### [Data supplied]
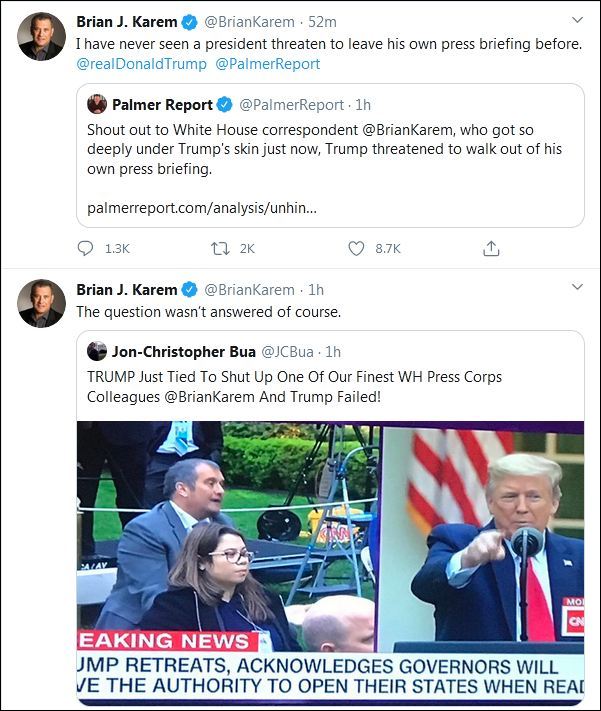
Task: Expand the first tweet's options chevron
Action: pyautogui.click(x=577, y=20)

...

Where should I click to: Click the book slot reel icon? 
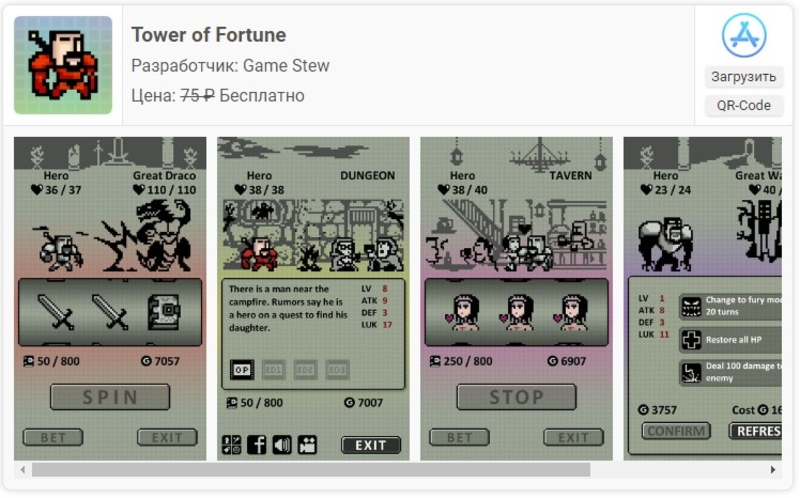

...

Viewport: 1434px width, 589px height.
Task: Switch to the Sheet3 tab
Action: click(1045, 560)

### [What you have to do]
Output, with no changes, the rows that open with the line containing "Viewport: 1434px width, 589px height." and close with the line containing "Action: click(1045, 560)", both of those lines included.

### [Response to the task]
Viewport: 1434px width, 589px height.
Task: Switch to the Sheet3 tab
Action: click(1045, 560)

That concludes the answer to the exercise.